Les chiens doivent être âgés d’au moins 6 mois, et de race ayant des aptitudes de berger, sinon c’est perdu d’avance. Les cours n’ont pas vocation à leur donner de l’instinct, mais à apprendre au maître à utiliser cet instinct pour « rassembler » les animaux, relent ancestral de l’époque où ils étaient sauvages et chassaient en meute. La race la plus plébiscitée est désormais le Border Collie, originaire d’Ecosse, qui a supplanté le Berger de Pyrénées grâce à son caractère plus souple.
La journée de dressage commence par un bilan: chaque éleveur décrit sa relation avec son chien, sa mission à la ferme, les progrès accomplis, et souvent ses problèmes de communication. Au-delà de cette description factuelle, l’éleveur dévoile indirectement sa relation avec son troupeau de vaches ou de moutons, son organisation au travail et même l’incidence familiale sur son travail.
Fin psychologue, notre dresseur nous aide à analyser et nous réoriente. C’est une véritable thérapie de groupe, où l’on se rassure mutuellement des échecs qu’on pensait être la seule à vivre. Il m’est arrivé de pleurer de désarroi tant la logique canine m’échappe. On boit aussi un coup à midi, ce qui contribue à nous redonner du courage. On ne va pas se laisser mater par des chiots à l’ego hypertrophié qui veulent être chef de meute du troupeau d’humains. Et ce n’est pas un Mowgli, Masaï, Maori ou Minuit qui va faire la loi à la ferme, non mais!
N’empêche, certains dérapages nous ont tellement épouvantés qu’on en a honte: « Mon chien a mordu le jarret d’un mouton, le goût du sang réveille-t-il son instinct de chasseur? »; « Je ramène mon chien dormir à la maison et les enfants lui font un câlin, ai-je brisé son professionnalisme? »; « Il a poussé les génisses dans la mare puis s’est caché, il sait donc qu’il a désobéi? », ou encore « Il dort près des vaches mais ne les quitte pas du regard et se rend fou tout seul ». Quand on finit par avouer nos gaffes (grâce au coup qu’on a bu à midi), le dresseur nous rassure sur le fait que tout est rattrapable avec du travail. Nos chiens sont jeunes et les défauts pas encore indélébiles, mais ils testent en permanence l’étendue de leur pouvoir.
Concrètement, les exercices du début consistent à tester le vocabulaire appris par le chien et la complicité avec son maître par des petits exercices rigolos, notamment celui d’échanger nos chiens, ce qui réveille en eux la peur de nous perdre et renforce leur attachement. Et on se fait tous corriger par le dresseur alors qu’on se trouvait pas si mal. Grande séance d’humilité.
J’ai mesuré l’étendue de mon retard quand notre tour est arrivé.
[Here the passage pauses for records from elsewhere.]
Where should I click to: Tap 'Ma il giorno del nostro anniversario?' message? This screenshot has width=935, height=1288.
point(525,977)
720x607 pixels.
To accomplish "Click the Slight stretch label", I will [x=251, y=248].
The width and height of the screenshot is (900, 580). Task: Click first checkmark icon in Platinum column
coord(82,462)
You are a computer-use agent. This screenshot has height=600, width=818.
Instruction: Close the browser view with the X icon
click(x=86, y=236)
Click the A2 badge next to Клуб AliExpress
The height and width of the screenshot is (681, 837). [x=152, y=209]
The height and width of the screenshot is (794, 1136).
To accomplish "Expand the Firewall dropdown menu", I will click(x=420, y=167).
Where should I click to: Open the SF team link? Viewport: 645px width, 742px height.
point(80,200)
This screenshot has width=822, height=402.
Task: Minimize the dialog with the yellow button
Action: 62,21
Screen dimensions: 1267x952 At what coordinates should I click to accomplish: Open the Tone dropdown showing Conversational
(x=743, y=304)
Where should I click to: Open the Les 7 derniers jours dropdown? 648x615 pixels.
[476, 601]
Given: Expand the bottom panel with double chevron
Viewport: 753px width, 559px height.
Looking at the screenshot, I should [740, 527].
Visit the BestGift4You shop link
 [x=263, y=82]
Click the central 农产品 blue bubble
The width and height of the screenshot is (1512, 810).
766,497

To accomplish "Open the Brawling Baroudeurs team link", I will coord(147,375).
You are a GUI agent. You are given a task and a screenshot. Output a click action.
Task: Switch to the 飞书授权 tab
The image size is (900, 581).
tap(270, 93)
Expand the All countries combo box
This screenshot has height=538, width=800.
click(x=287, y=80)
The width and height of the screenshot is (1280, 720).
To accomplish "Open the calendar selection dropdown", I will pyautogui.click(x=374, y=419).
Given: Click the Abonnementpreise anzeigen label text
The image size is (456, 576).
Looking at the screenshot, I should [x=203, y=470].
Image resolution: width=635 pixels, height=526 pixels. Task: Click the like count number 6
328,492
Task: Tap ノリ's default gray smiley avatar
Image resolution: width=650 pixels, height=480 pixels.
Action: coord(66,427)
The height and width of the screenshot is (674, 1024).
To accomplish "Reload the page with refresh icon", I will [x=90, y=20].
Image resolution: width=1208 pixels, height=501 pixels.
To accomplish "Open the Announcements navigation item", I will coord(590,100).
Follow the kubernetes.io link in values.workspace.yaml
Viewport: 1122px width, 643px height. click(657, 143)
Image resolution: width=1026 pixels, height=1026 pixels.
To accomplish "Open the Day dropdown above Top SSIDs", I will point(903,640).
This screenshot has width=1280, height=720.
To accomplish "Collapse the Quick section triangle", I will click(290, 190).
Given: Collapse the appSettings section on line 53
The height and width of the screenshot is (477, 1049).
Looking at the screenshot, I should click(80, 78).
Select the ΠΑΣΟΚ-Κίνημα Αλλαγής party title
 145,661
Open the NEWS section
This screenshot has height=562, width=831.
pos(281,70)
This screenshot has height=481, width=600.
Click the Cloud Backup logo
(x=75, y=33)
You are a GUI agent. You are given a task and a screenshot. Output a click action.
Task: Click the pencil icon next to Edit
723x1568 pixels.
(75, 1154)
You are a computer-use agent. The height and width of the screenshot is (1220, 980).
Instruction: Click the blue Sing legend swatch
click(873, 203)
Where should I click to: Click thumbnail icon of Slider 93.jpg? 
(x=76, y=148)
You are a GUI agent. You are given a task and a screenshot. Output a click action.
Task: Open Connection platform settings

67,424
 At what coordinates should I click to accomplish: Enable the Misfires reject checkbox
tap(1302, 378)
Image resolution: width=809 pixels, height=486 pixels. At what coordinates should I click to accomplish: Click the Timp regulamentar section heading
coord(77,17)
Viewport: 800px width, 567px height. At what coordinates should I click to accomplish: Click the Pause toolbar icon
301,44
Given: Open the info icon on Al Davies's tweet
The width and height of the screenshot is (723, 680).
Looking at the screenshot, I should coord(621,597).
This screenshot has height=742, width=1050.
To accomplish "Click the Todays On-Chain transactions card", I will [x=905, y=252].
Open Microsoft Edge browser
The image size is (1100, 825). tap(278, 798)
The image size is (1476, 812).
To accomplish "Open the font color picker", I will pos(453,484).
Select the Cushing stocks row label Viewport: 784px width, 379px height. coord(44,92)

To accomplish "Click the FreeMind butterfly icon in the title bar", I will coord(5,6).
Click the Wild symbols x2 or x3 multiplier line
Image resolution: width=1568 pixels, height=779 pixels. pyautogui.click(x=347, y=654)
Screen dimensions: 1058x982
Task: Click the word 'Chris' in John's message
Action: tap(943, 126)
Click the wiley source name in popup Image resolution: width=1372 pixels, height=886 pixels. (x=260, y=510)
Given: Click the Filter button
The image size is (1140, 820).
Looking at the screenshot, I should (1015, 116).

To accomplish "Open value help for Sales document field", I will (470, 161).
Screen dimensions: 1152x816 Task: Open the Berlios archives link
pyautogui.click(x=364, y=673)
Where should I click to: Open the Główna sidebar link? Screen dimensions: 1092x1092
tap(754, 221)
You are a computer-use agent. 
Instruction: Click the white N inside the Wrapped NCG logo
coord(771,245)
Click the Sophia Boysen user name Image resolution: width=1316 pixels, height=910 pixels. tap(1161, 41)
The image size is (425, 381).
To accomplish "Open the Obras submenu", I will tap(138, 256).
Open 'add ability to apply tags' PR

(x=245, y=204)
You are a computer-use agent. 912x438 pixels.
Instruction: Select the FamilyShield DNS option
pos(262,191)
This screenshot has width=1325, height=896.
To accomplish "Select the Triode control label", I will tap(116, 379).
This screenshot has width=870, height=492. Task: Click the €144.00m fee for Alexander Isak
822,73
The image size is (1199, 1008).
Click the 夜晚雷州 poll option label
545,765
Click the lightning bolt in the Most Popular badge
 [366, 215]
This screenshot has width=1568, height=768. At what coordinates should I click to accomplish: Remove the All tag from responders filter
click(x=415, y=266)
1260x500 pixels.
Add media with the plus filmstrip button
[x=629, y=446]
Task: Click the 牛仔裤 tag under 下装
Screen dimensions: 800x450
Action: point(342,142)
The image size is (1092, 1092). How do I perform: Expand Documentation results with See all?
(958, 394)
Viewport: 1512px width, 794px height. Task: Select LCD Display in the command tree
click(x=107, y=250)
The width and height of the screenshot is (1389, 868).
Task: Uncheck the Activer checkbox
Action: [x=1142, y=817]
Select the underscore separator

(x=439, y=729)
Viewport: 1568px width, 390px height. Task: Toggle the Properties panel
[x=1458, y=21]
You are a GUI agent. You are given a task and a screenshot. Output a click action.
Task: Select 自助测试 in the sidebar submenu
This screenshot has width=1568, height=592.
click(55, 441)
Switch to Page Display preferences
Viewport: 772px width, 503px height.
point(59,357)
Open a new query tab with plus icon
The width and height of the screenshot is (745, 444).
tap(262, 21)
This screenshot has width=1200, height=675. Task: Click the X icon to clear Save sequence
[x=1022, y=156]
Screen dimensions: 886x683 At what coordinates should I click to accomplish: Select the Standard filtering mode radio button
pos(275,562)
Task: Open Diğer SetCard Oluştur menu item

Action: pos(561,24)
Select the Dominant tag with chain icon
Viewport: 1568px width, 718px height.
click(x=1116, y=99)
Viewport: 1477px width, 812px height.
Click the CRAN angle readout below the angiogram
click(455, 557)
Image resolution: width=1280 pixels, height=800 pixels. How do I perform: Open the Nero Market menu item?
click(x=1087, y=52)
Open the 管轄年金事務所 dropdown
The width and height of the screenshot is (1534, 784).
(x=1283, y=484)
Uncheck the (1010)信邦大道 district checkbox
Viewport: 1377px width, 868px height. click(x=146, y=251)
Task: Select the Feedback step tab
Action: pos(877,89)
Minuit avait encore le comportement d’un chiot (se rouler par terre en faisant pipi de joie) tandis que d’autres du même âge s’épanouissaient dans les exercices avec des moutons. Retard que j’ai imputé à ma gestion de la cohabitation entre Minuit et Gala, qui m’a semblé tellement pleine d’enjeux que j’ai consacré mon temps à réfléchir à la place respective de leurs niches et l’ordre du repas, à ne pas rendre jaloux le vieux, ni qu’il prenne la dominance sur le jeune, à qui je dois néanmoins laisser de la place pour s’épanouir, etc. J’en ai négligé les exercices d’apprentissage de base.
Y’a plus qu’à assumer d’être la dernière de classe pour cette séance.
Avec le challenge de mettre les bouchées doubles pour la prochaine.
Et de faire fi de ma psychologie canine infructueuse, en me contentant d’appliquer les recommandations de celui qui murmure à l’oreille des chiens de troupeau.